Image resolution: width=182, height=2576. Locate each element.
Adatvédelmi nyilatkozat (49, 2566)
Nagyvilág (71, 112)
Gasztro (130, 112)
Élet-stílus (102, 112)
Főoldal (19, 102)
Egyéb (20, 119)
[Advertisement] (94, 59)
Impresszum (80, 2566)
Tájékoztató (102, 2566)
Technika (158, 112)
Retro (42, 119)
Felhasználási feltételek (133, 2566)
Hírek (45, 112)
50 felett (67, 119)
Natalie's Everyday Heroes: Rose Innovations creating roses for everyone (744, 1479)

========================================================================

◆ **WHAT THE TASK ASKS**: In the entries, find the line containing "Élet-stílus (102, 112)" and output it and all remaining lines exactly.

◆ **EXERCISE OUTPUT**:
Élet-stílus (102, 112)
Főoldal (19, 102)
Egyéb (20, 119)
[Advertisement] (94, 59)
Impresszum (80, 2566)
Tájékoztató (102, 2566)
Technika (158, 112)
Retro (42, 119)
Felhasználási feltételek (133, 2566)
Hírek (45, 112)
50 felett (67, 119)
Natalie's Everyday Heroes: Rose Innovations creating roses for everyone (744, 1479)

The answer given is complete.